Items listed in a dataset:
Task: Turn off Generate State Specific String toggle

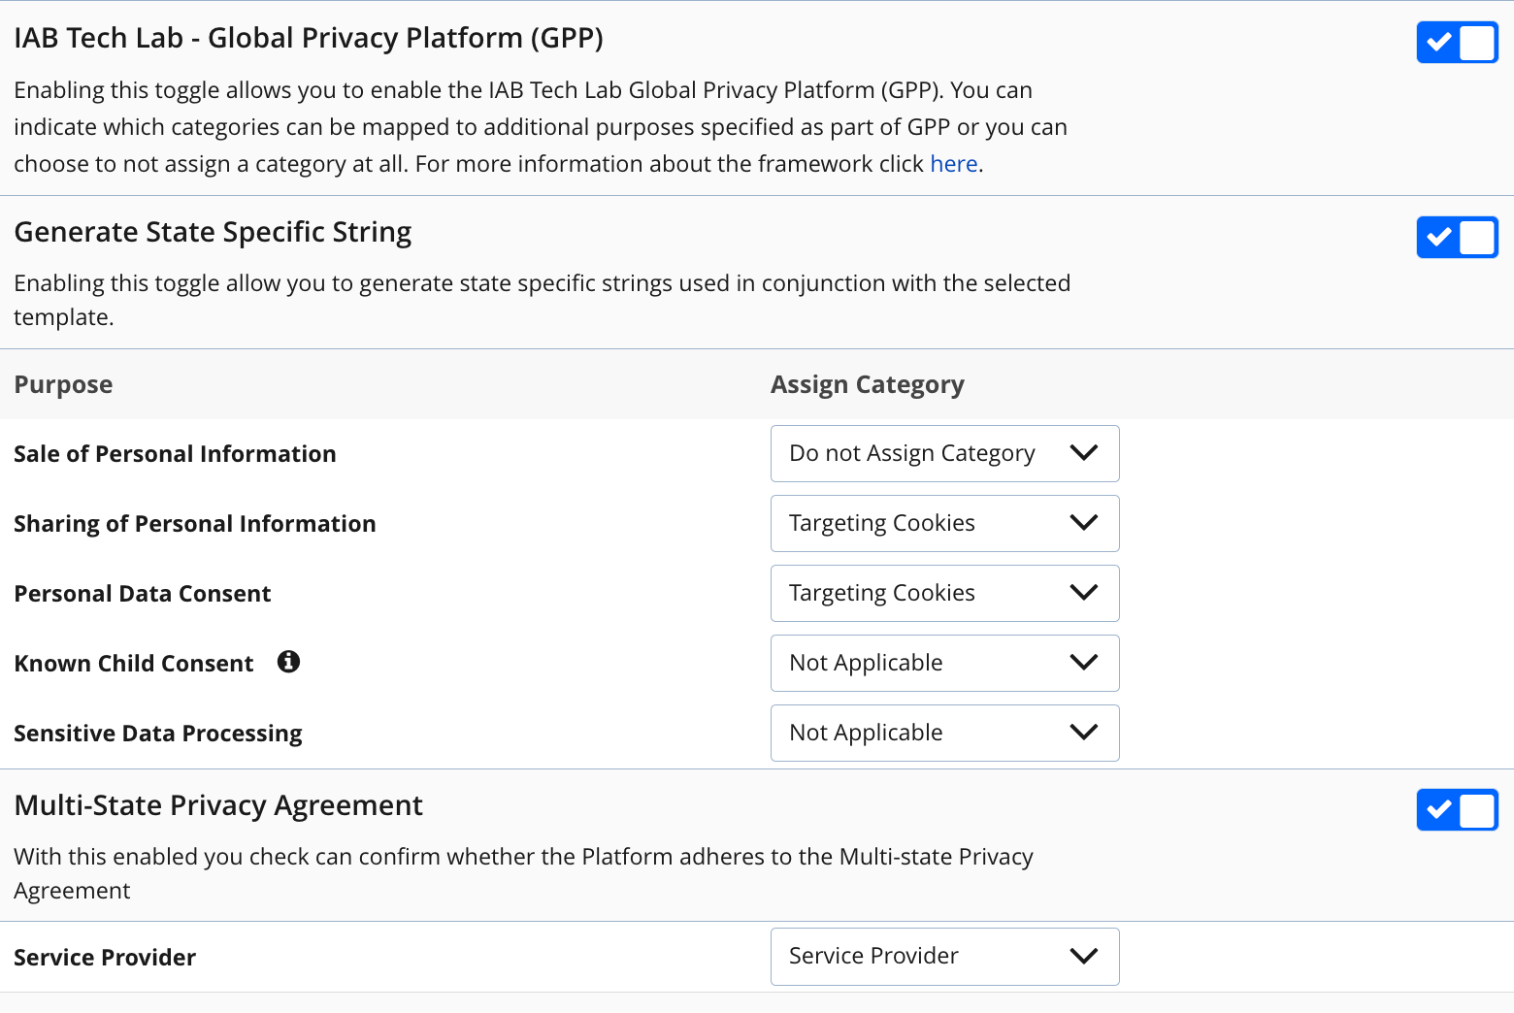Action: 1457,238
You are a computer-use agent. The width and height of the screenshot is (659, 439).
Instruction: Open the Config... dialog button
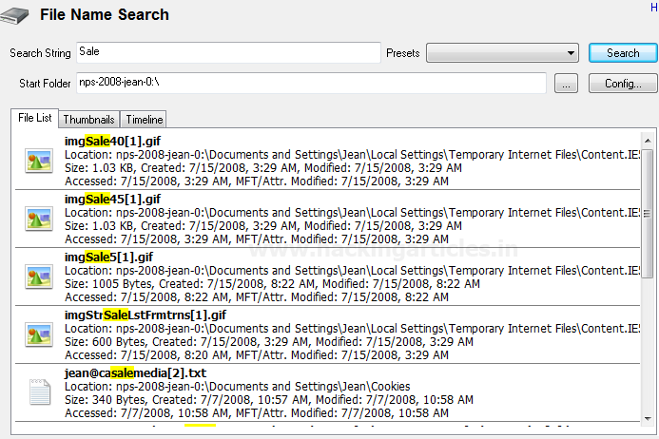pyautogui.click(x=623, y=84)
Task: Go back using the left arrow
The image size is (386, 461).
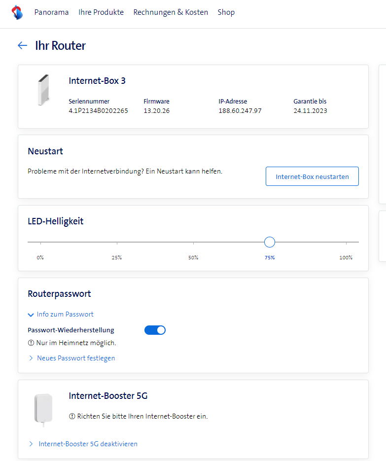Action: pyautogui.click(x=22, y=46)
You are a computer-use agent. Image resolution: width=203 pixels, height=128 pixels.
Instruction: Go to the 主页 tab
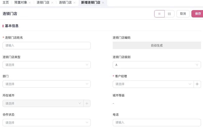point(6,3)
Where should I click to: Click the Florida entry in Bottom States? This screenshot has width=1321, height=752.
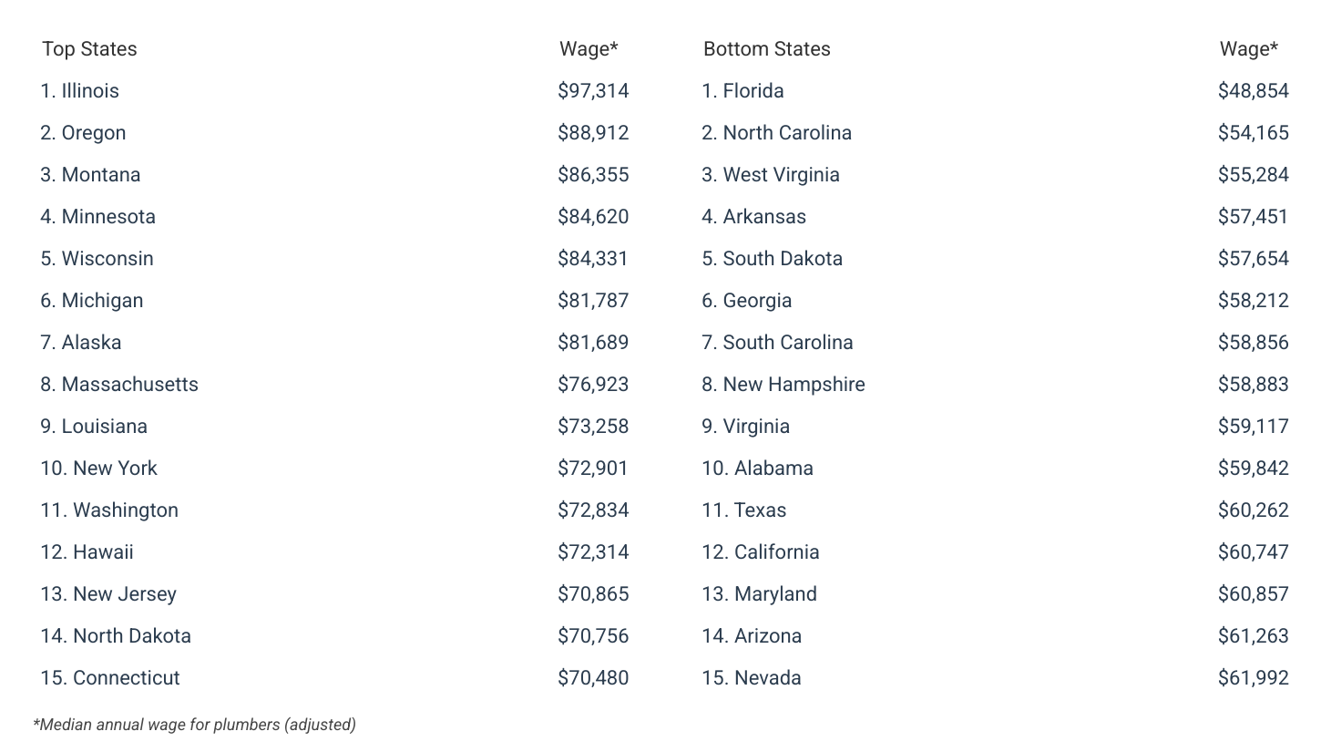pos(743,91)
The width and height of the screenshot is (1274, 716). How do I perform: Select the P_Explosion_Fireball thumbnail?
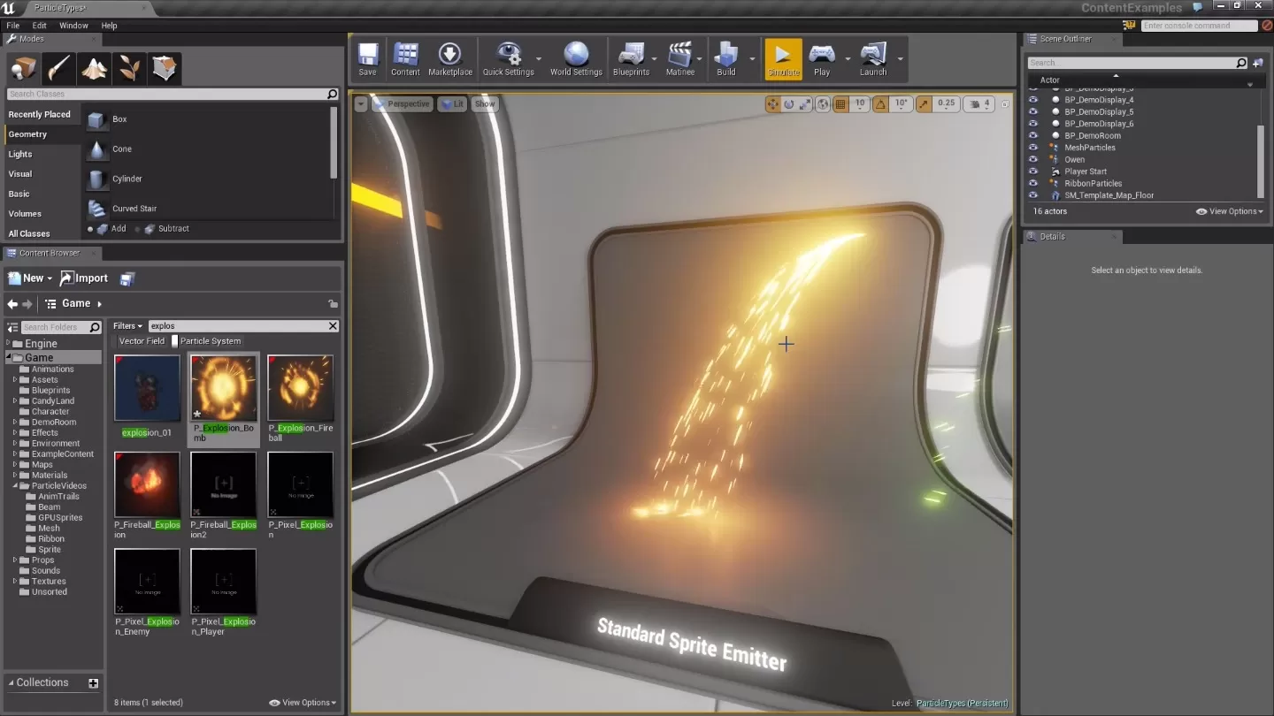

### Task directions
Retype the records in full, exactly as given, and omit the pictures.

### Answer area
Task: Turn off Generate State Specific String toggle

Action: 1457,238
You are a computer-use agent. The width and height of the screenshot is (659, 439).
Instruction: Open the Config... dialog button
pyautogui.click(x=623, y=84)
Task: Go back using the left arrow
The image size is (386, 461).
Action: pyautogui.click(x=22, y=46)
You are a computer-use agent. Image resolution: width=203 pixels, height=128 pixels.
Instruction: Go to the 主页 tab
point(6,3)
Where should I click to: Click the Florida entry in Bottom States? This screenshot has width=1321, height=752.
pos(743,91)
The width and height of the screenshot is (1274, 716). How do I perform: Select the P_Explosion_Fireball thumbnail?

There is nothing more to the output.